Many organizations fall prey to a common mistake when it comes to executive compensation: they only worry about it when they need to. Credit unions are no exception, especially when many senior executives may serve for 10 years or more before leaving the helm. This can leave the credit union unprepared to deal with filling the vacancy when the time comes.
“The hiring market is much more competitive and as credit unions get bigger, the space they’re competing in is changing,” said Mark Angott, president of Angott Search Group, a globally recognized leader in executive recruitment. “Credit unions are now competing very strongly in the retail banking space. If you talk to credit union executives, they’ll admit that the current hiring market for management can be a challenge. A lot of senior leadership teams will be short handed in upcoming years due to retirement or because they are too small for the organization. This is also a board-level issue as well since CEOs are retiring too.”
Credit unions should make it a priority to prepare their boards for the eventuality of hiring new leadership and how to compensate those positions. Executive compensation plans have changed in recent years and have outgrown just the paycheck, which incidentally, has grown as well.
There are more options for benefits, deferred compensation and growth opportunities. Compensation packages have become a fluid component with increasing input from candidates. Organizations that offer more flexibility to potential leaders have the highest chance of securing the best, and this includes hiring from within.
“Many credit unions do not have an adequate succession plan in place,” Angott noted. “They may have had one five years ago, but the industry is much more competitive now. You have to make sure you’re competitive, have an incentive compensation plan that is competitive, a benefits package that is up to date. Doing whatever it takes to attract the right type of person.”

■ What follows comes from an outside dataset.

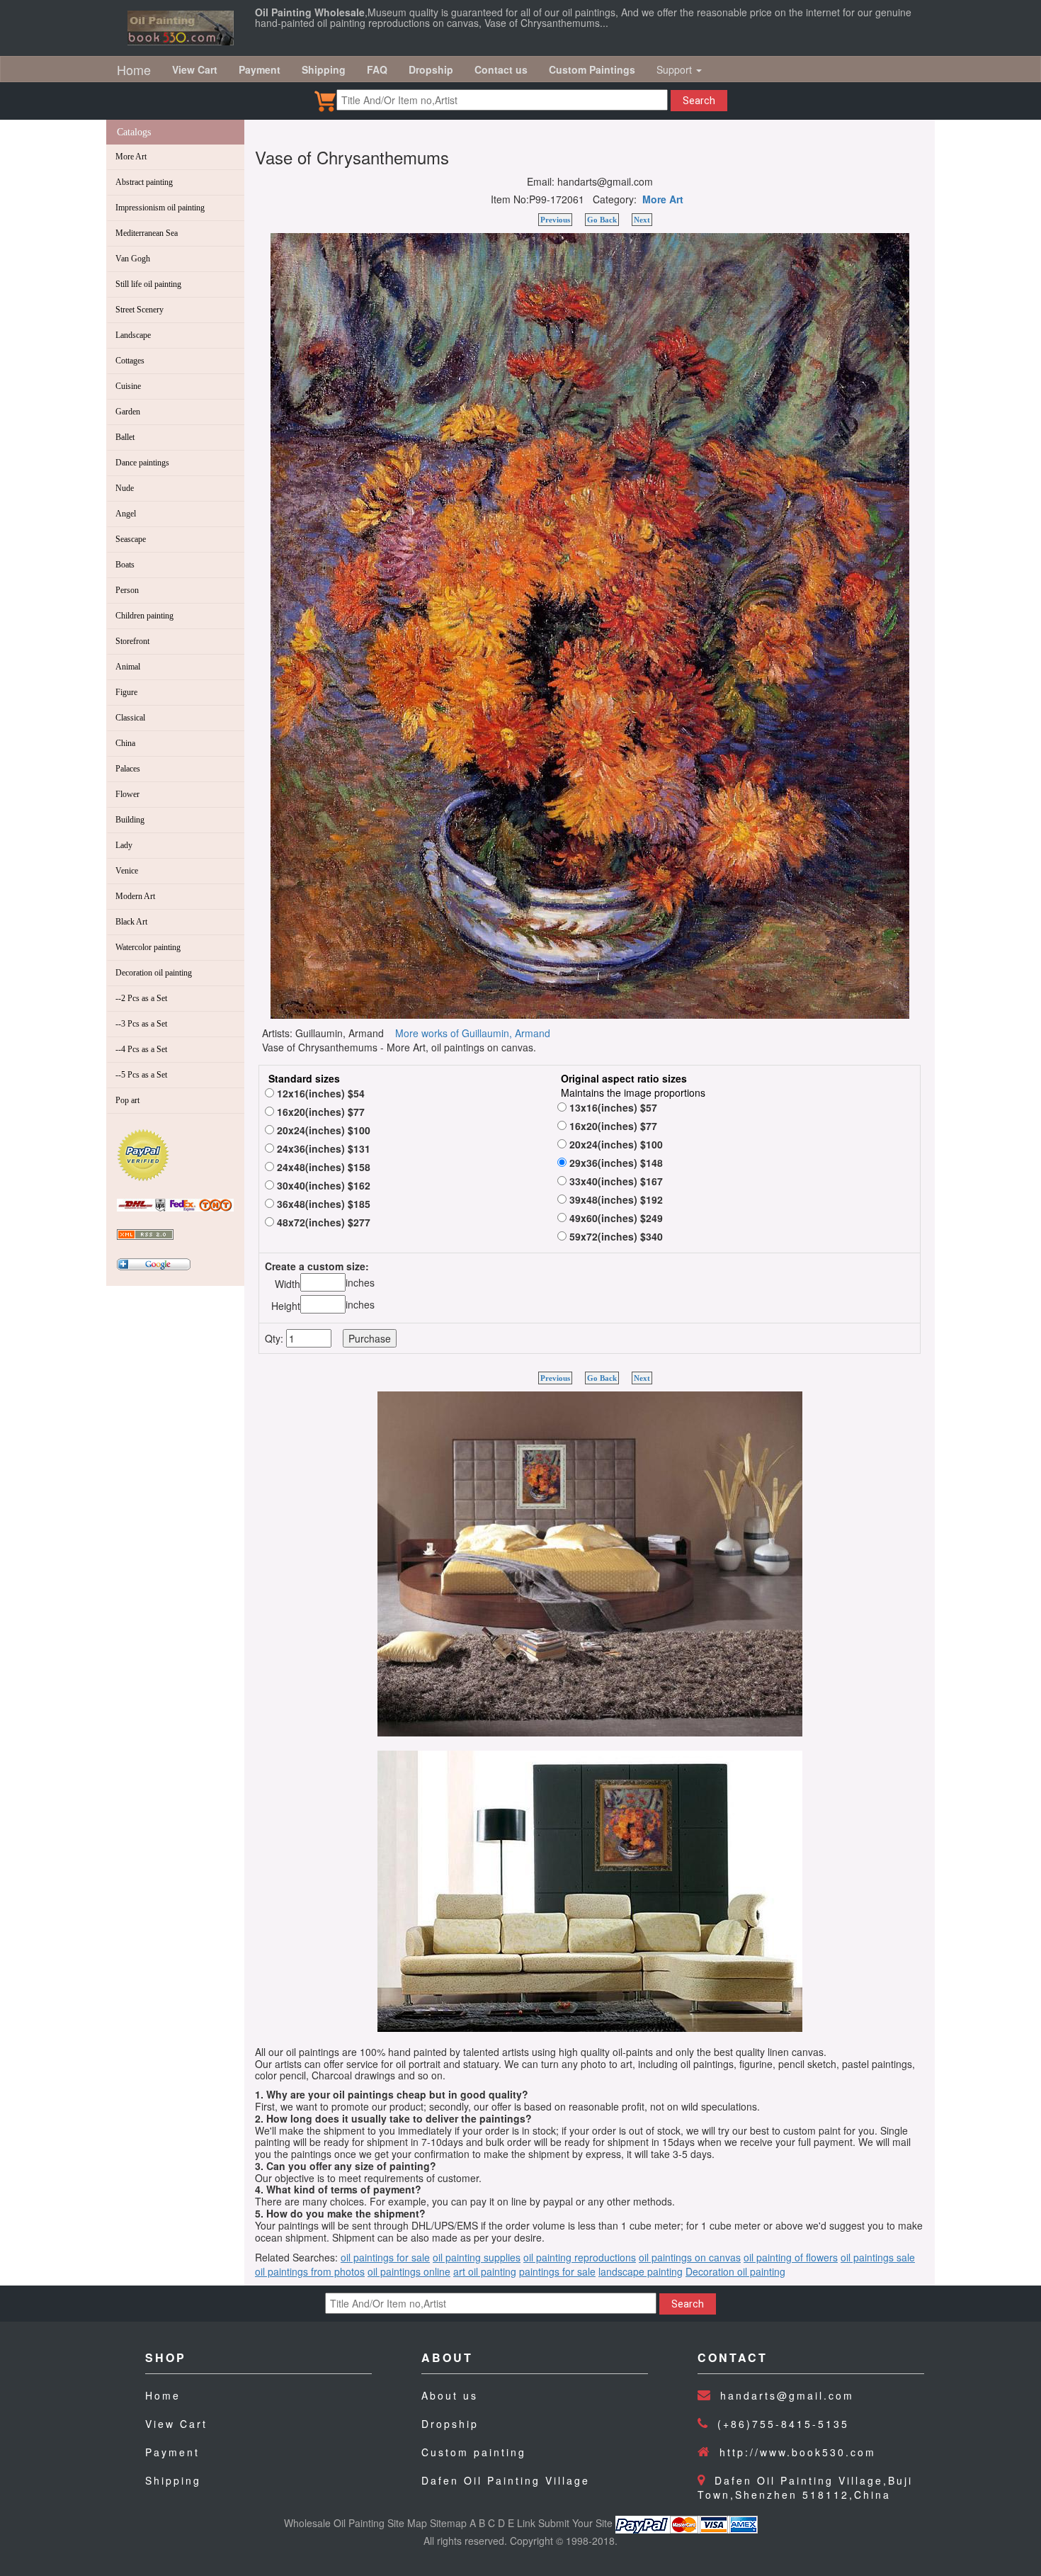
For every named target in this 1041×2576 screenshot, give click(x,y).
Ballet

Enticing and market-competitive executive compensation plans are about more than bigger paychecks and bigger offices. At the same time, it isn’t all about compromise to attract talent who may ultimately not be a great fit for the organization, despite an impressive resume. HR should evaluate market trends, compensation requests from other leaders within the credit union, and industry resources to keep their executive compensation and succession plans appealing and viable.